Tanıtım sektörü, ülkemizin ihracatı açısından katma değeri çok yüksek, girdileri yerli olan bir alanı ifade ediyor. Yabancı paralar karşısında Türk Lirası’nın değerinin düşmesi de bu sektöre yaramış. Bu alanda dünyanın en büyüğü olan Çin ile rekabet edebileceğimizi söylüyor katılımcılar. Bu fuara özellikle Çinlilerin alınmadığını söyledi yetkililer.

Fuarı çok hızlı dolaşma imkânı buldum. Farklı alanlara hitap etmesi açısından ilginç olmakta beraber çok dikkatimi çeken “işte bu müthiş bir  buluş” diyeceğim bir ürüne rastlamadım. Organizasyon ses ve görüntü kirliliğinden uzak düzenli bir şekilde işliyor.

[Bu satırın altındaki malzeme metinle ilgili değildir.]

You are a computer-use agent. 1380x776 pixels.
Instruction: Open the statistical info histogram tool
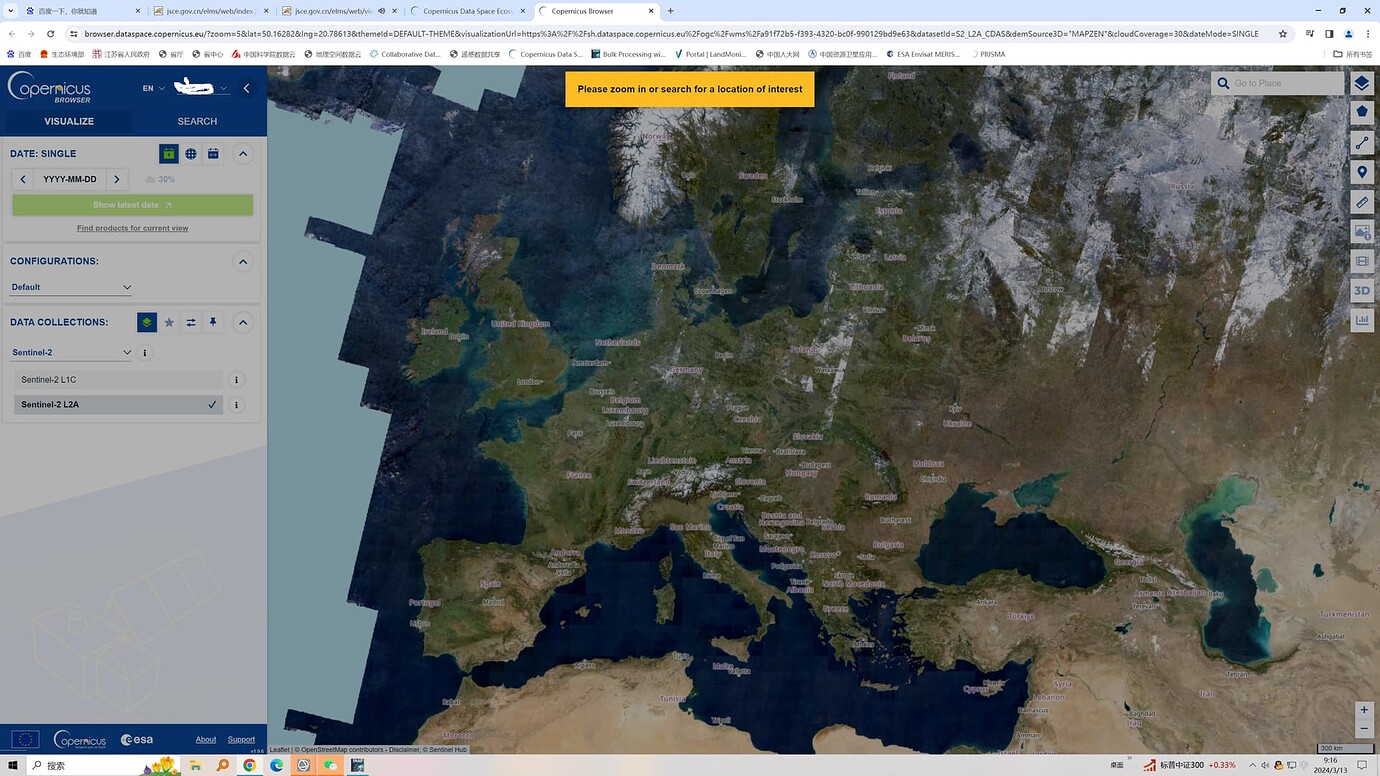(x=1362, y=319)
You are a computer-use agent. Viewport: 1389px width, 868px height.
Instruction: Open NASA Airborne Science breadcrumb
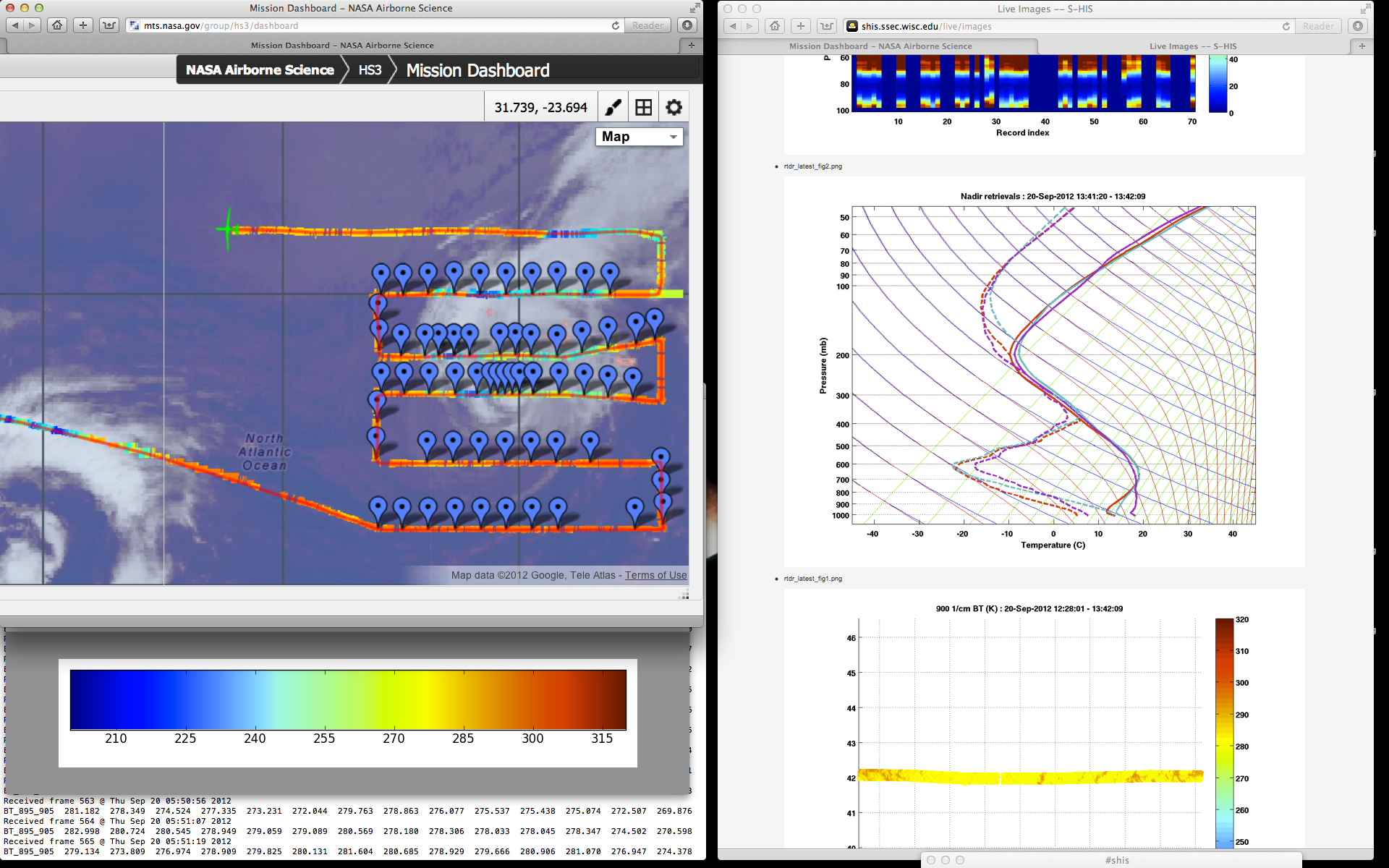coord(260,70)
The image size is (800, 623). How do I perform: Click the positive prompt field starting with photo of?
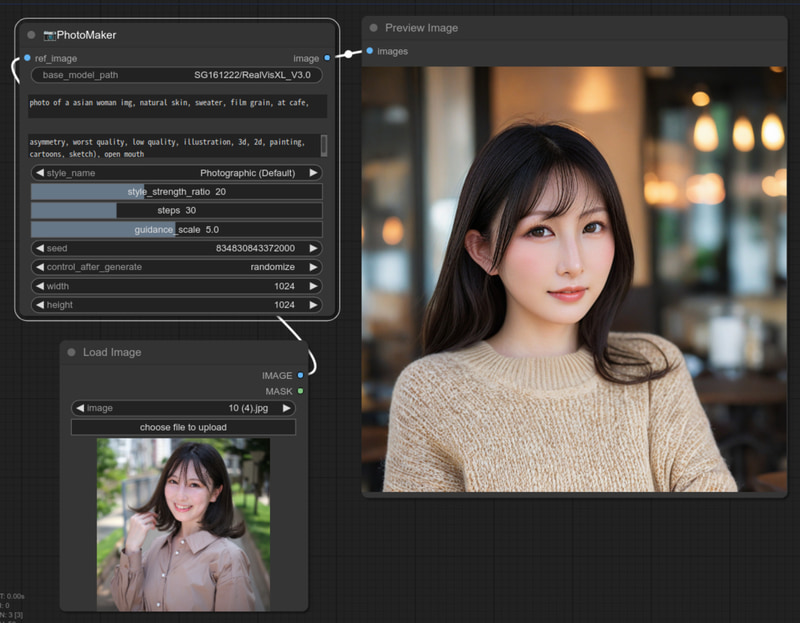(175, 104)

Bizim Almanya ile ilişkilerimizin tarihi çok eskilere dayanıyor ancak 1960’larda başlayan yoğun işçi göçü nedeniyle yaklaşık 5 milyon insanımız bu ülkede yaşıyor. Bu iki ülke için müthiş bir avantaj. Ancak garip bir şekilde bu potansiyelden iki ülkede yararlanmasını bilmiyor. Bu büyük kitle adeta iki ülke için sorun olmaya devam ediyor.

Artık 4. kuşağın yaşadığı bu ülkede, öz güveni yüksek, eğitimli donanımlı bir nesil bulunuyor.  Bu nesil birçok alanda olduğu gibi iş dünyasında da başarılara imza atıyor.

Daha önceleri yaşanan kötü tecrübeleri bir kenara bırakarak taze bir başlangıç yapmakta fayda var. Burada yaşayanların buna hazır olduklarını gördüm. Daha dikkatli tıpkı Almanların yaptığı gibi kurala, kaideye dayalı işbirlikleri, ortaklıklar. Bu yapılanmalara bir de Alman firması katarsak tadından yenmez. 

2019 yeni başlangıçlar yapmak için fırsatlar yılı olur inşallah.